586 U.S. 188
SCOTUS2019Background
- Troy Lambert sued Nutraceutical Corp. alleging deceptive marketing and obtained class certification, which the district court decertified on February 20, 2015.
- Federal Rule of Civil Procedure 23(f) then required a petition for permission to appeal the decertification be filed in the court of appeals within 14 days.
- Lambert told the district court on March 2 (10 days after decertification) he intended to file a motion for reconsideration and was told to file by March 12; he filed on March 12 (20 days after decertification).
- The district court denied reconsideration on June 24; Lambert filed a Rule 23(f) petition in the Ninth Circuit on July 8, which Nutraceutical opposed as untimely.
- The Ninth Circuit deemed the petition timely by applying equitable tolling and reversed the decertification; the Supreme Court granted certiorari to decide whether Rule 23(f)’s 14-day deadline can be tolled.
Issues
| Issue | Plaintiff's Argument | Defendant's Argument | Held |
|---|---|---|---|
| Whether courts of appeals may apply equitable tolling to Rule 23(f)’s 14-day petition deadline | Lambert: equitable tolling should apply where parties acted diligently and circumstances warranted | Nutraceutical: Rule 23(f) deadline is mandatory under the Federal Rules and cannot be tolled | The 14-day Rule 23(f) deadline is not subject to equitable tolling when the opposing party properly raises the timeliness objection |
| Whether Appellate Rule 26(b)’s prohibition on extending time to file leaves room to "permit" late filings after the fact | Lambert: Rule 26(b)(1) bars only preemptive extensions, not post-deadline equitable excusal | Nutraceutical: permitting late filings effectively enlarges the filing period and is forbidden by the Rules | The Court held Robinson controls: allowing late filings enlarges the period and Rule 26(b)(1) forecloses such post hoc exceptions |
| Whether a motion for reconsideration filed within 14 days tolls the Rule 23(f) clock | Lambert: if reconsideration motion is timely, appeal time runs from resolution of that motion | Nutraceutical: timely reconsideration renders the decision not final (affecting when the 14-day window begins), not a matter of tolling | The Court noted timely reconsideration affects the start of the appeal clock (not tolling) and left preservation and merits of that argument to the court of appeals on remand |
Key Cases Cited
- Carlisle v. United States, 517 U.S. 416 (1996) (interpreting a rule barring extensions and holding courts cannot accept untimely filings when text forecloses it)

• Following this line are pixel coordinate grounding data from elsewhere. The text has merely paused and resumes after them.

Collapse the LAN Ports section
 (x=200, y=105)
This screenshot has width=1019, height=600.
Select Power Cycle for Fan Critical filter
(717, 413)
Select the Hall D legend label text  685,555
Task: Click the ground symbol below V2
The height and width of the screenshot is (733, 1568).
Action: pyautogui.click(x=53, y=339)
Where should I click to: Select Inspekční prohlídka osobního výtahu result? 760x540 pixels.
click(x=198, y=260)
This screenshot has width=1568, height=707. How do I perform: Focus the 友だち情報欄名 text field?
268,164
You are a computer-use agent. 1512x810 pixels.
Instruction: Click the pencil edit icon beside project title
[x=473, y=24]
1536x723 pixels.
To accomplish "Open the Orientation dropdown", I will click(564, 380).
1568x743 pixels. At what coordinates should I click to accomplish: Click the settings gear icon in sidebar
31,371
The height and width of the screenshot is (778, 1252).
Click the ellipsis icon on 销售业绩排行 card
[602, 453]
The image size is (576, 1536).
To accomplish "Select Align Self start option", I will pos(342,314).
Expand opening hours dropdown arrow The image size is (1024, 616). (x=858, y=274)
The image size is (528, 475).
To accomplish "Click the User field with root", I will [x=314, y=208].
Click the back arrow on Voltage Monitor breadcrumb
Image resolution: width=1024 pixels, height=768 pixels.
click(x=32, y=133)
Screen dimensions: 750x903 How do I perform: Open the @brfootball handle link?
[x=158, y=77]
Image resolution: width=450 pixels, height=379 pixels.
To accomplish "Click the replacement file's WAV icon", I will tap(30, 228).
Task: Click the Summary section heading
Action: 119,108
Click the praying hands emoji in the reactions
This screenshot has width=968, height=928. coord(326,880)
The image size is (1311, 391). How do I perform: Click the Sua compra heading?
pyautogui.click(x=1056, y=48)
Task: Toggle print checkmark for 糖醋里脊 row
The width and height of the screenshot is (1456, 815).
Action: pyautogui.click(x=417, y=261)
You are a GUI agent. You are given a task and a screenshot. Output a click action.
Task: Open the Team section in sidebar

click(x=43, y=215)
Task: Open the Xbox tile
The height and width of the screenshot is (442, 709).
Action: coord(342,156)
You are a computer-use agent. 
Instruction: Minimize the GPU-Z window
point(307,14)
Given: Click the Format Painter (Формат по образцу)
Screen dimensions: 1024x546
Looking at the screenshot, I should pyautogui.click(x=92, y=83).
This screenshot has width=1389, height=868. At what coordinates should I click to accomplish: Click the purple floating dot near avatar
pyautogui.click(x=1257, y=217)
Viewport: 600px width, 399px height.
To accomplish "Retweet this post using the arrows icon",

- Robinson v. United States, 361 U.S. 220 (1960) (holding that permitting a late filing is equivalent to enlarging the filing period and is prohibited by the applicable rule)
- Kontrick v. Ryan, 540 U.S. 443 (2004) (distinguishing jurisdictional rules from claim-processing rules and discussing waiver/forfeiture)
- Bank of Nova Scotia v. United States, 487 U.S. 250 (1988) (courts must enforce properly raised procedural rules according to their plain import)
- United States v. Ibarra, 502 U.S. 1 (1991) (timely postjudgment motions render a decision not final for purposes of appeal; not a tolling doctrine)
- Mohawk Industries, Inc. v. Carpenter, 558 U.S. 100 (2009) (interlocutory appeals are the exception and require careful calibration)
- Torres v. Oakland Scavenger Co., 487 U.S. 312 (1988) (permitting jurisdiction over unnamed parties after appeal time is equivalent to extending the appeal period)
- Budinich v. Becton Dickinson & Co., 486 U.S. 196 (1988) (earlier characterizations of some time limits as jurisdictional, contrasted with later clarifications about such labels)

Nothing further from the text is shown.